One of the unexpected consequences of COVID-19 in my life is that I’ve turned into a snuggle-on-the-couch with-a-blanket kind of person, when before I was always a sit-upright-on-floor-pillows kind of person.
I guess it’s a comfort thing, but it makes it harder to go to bed in good time. If I can no longer sit upright on the floor, that usually means I’m tired enough to go to bed. But the couch? I just stay on the couch. And I watch Deep Space Nine.
Sometimes during these early spring days, in this little not-quite-idyllic, rural New England town where I live, I go out walking and a brilliant, sunny daffodil snaps into my line of sight from across the street, and I think, “Pandemic. Pandemic? Pandemic. What the fuck, what the fuck?”
In these days of coronavirus isolation, I already miss my Thursday morning writing routine.
I stop at the Dunkin Donuts closest to work, and every week it’s the same order: large iced cold brew, three creams, less ice, and a power breakfast sandwich with added bacon. I’m not much for routines in general, but I’ve grown superstitious about this one: I haven’t changed my order in over a year, and I even have specific sections of my drive where I’m allowed to listen to writing podcasts, and others that are book mix CD only.
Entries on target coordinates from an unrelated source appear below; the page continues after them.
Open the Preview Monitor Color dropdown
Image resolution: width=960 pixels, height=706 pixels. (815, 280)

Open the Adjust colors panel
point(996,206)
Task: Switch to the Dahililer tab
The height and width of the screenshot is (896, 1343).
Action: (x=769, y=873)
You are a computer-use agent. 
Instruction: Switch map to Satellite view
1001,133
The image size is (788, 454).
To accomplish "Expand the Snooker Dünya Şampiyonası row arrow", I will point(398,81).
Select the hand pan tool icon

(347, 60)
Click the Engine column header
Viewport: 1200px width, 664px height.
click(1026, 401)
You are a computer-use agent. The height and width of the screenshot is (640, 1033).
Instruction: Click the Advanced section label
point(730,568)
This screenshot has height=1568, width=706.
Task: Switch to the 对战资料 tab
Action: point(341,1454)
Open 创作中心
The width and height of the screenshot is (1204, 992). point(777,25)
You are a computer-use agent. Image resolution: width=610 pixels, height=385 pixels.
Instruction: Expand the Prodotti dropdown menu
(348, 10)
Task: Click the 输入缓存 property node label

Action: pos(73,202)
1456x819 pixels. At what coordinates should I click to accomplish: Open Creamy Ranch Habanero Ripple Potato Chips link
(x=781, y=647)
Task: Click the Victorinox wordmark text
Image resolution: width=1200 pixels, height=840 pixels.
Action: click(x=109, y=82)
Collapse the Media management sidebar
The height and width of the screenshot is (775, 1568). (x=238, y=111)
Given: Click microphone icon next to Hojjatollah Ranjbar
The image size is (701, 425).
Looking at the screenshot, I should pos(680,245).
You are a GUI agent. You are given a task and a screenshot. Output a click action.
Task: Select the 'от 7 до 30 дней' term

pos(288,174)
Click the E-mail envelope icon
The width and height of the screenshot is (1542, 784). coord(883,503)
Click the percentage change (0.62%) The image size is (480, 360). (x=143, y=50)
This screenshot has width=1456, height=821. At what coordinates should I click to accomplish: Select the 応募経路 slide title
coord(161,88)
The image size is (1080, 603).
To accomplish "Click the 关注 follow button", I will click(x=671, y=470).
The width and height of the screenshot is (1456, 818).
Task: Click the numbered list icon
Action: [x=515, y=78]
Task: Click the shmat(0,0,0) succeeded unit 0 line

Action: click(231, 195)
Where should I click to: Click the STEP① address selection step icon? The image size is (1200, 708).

It’s the same table every week, and if those public works guys with the truck are there, it’s the adjacent table, and I give them the sidelong shifty-eye until they leave, and I swoop over in three trips with my computer and my numerous index cards.
I say “hi” to the some people and eavesdrop on others, and they’re the same people every week. I watch the same young cashier flirt with the same old women and thank them for running on Dunkin.
And then I stop noticing the other people so much as I finish my sandwich and get into a good flow. I always aim to finish a scene, and succeed often enough. On the way to work, I play “Outsiders” by Franz Ferdinand. It wasn’t on purpose, at first, but it comes after the most repeated song on the book mix, and it turned into a victory lap, if driving in a Corolla through four lighted intersections and then backing into a parking spot counts as a victory lap.
It meant more last year than it does now. With the kind of work schedules my partner had, some weeks it was my only time to work on Stars Fall Out. Still, it was one of my favorite parts of my week, and it felt like the bastion of my writing discipline.
These days, we all have things we’re going to miss or already miss. This is one of mine. A little, mundane piece of my week that I miss a great deal.